Quando abrimos os órgãos, a situação era pior, da bexiga saíram diversas pedras, no total seis, e o fígado parecia uma massa disforme de tão estranho que estava. Agradeci Annchi que voltou para seu posto enquanto nos cuidávamos do corpo. Eu tinha poucos arrependimentos na vida, um deles foi ter comprado aquele corpo. Infeliz que fui com o tanto trabalho que este me deu, mas ainda tinha que continuar.
Voltei aos dois que focavam nas escritas, já haviam feito boa parte dos documentos, aquele método aplicado pelo draconato era eficaz, mesmo que não mostrasse ser muito passível de discussões ou ideias. Mesmo assim, pude ver grande parte dos documentos, está tudo feito de forma muito tabelada, e várias vezes continha elementos que chegavam a ser bem técnicos. Na parte de Ji, as anotações se mantinham iguais às antigas, muitas notas, mesmo que curtas.
Na parte ligada à Wu, as coisas tomavam um ar bem mais elaborado, vi muitos mapas mentais, resumos, explicações curtas e cronologias. Ele tinha um costume estranho que tabelas notas em números no fim das páginas e usava constantemente símbolos com significados explicados em outras folhas. Aquilo era uma forma de economizar tempo, era genial, mas não sabia como seria usar aquilo em um livro gigante como era o livro das raças.
No total, demoramos quase três semanas desde o início para completar os estudos sobre os draconatos. A religião deles não era fácil de se compreender, suas culturas eram pouco comparadas à dos elfos, mas eram muito complexas. Nas questões de variantes, podia mudar perante a cromagem de cada um e, por fim, elementos como nobreza, nomes, métodos, origem ficaram bem mais precisos, mas custaram tempo.
Devo admitir que o trabalho do corpo me levou a suspeitar de algo, mesmo dissecando o corpo inteiro, percebemos diversos problemas, aquilo foi um assassinato e não uma execução, eu teria de verificar isso, depois… ainda havia muito trabalho. Terminamos de fazer todas as anotações que eram tantas que viraram quase manuais de entendimento da história e da cultura, até mesmo o bibliotecário ficou surpreso com a quantidade de informação extraída dos poucos documentos e pergaminhos que vieram.
Perdi a capacidade de dormir por algumas noites tentando compilar somente o essencial para explicar aquele povo, nunca imaginei que haveria tanta informação assim só de um grupo minoritário no império. Temo que isso valerá para outras raças de fora, mas até lá haverá um caminho muito longo a se seguir… no momento, consegui expor o que precisava, muitas notas foram passadas…

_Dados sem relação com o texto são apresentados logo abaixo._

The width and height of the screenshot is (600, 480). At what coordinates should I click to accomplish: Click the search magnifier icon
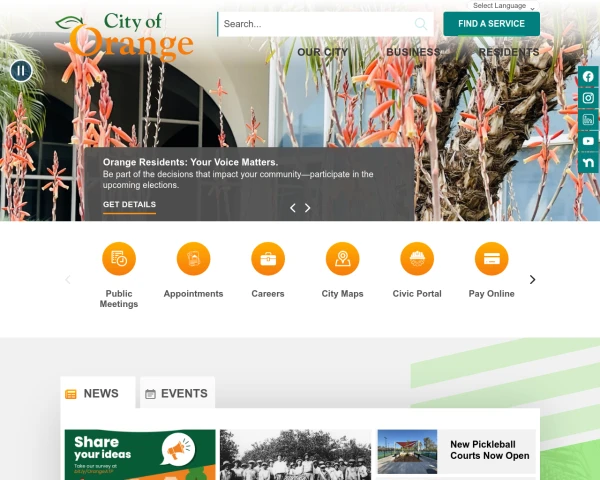(x=421, y=24)
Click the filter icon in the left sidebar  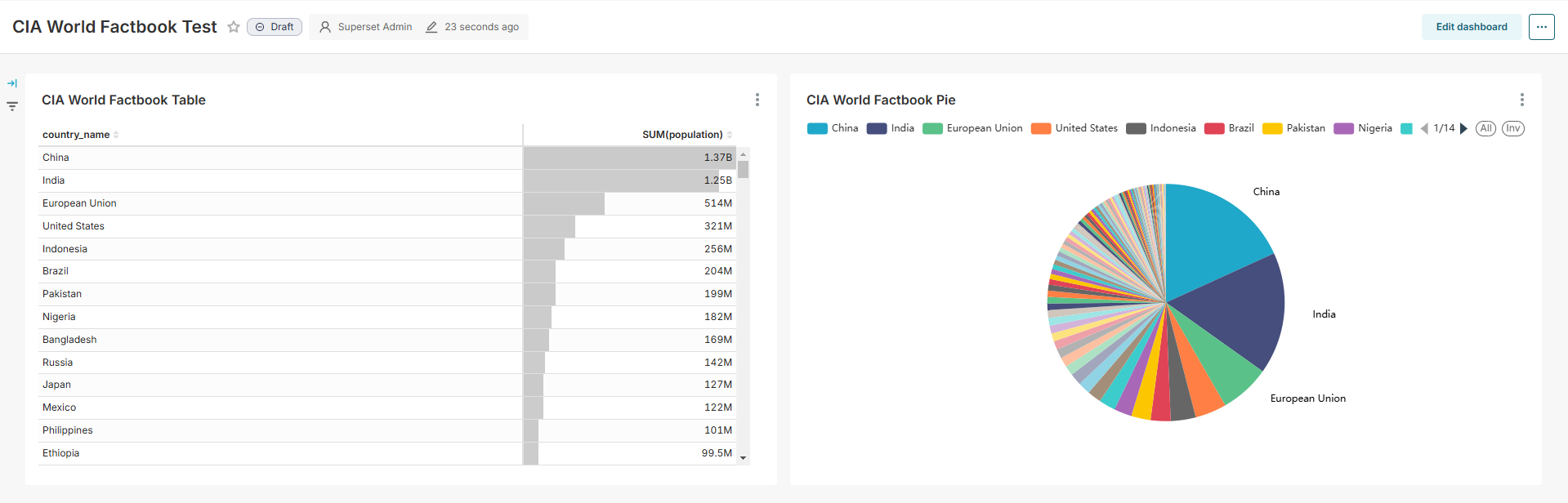click(12, 106)
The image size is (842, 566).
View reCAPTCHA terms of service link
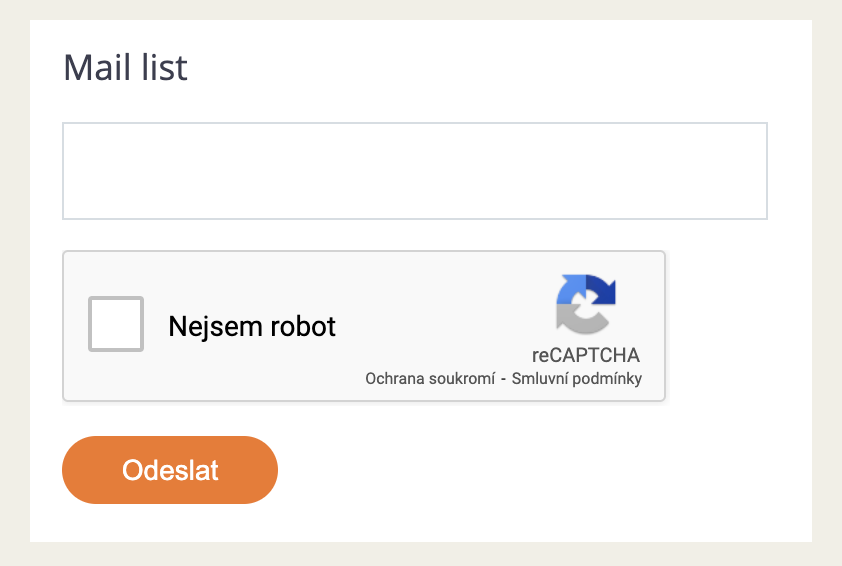coord(577,379)
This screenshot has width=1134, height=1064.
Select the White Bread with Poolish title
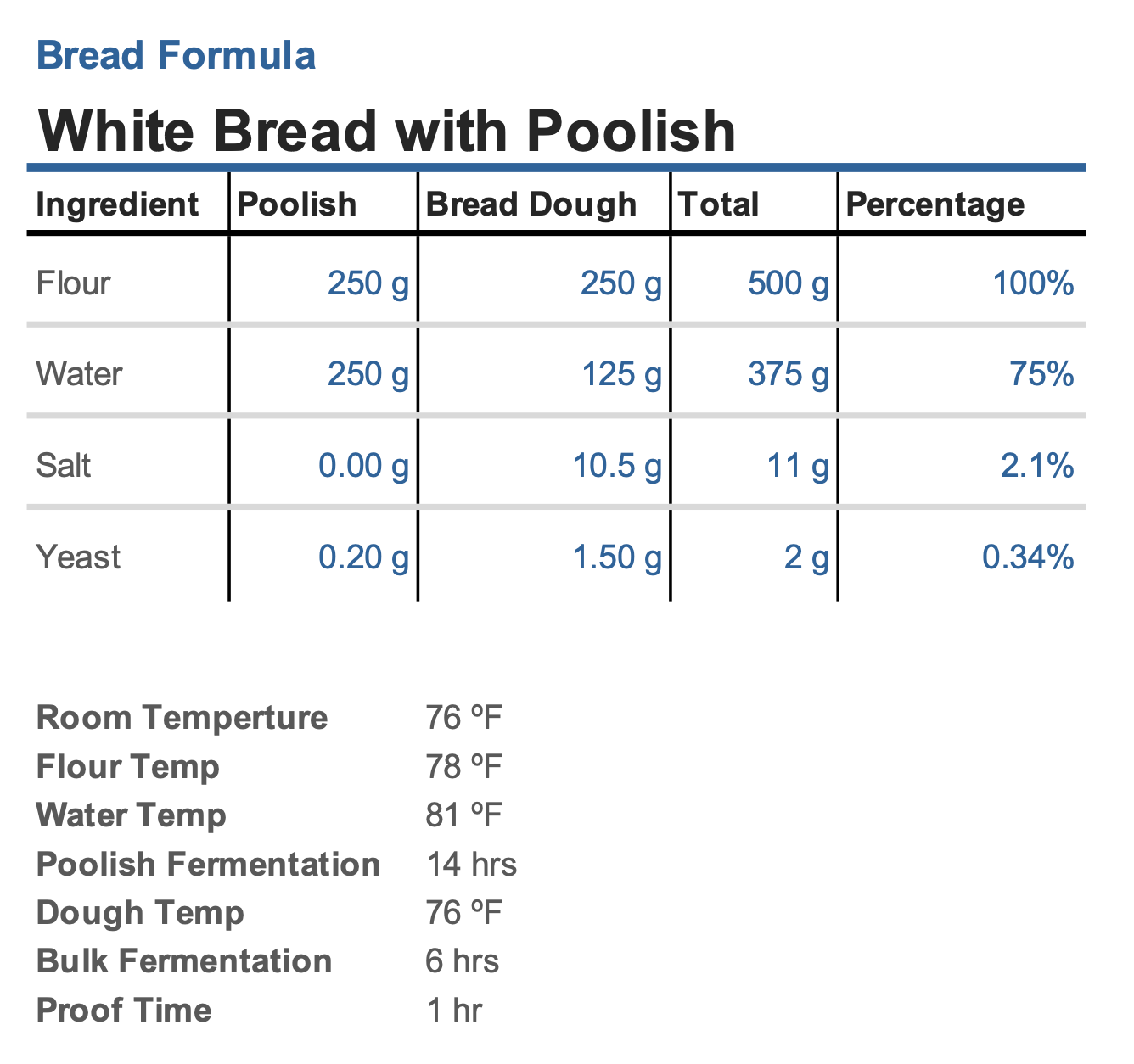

Quero acabar logo com isso, eu devia ter ouvido a Noko… Koboldos seriam bem mais fáceis de fazer. Mas agora não havia como retroceder, dias vão se passar, mas tenho que entregar isso… e ainda agora, que sei que há mais alguma coisa a ver, mais algo a explorar. Não irei deixar impune as mentiras daquele falso coveiro, ele vai pagar por ter me enganado.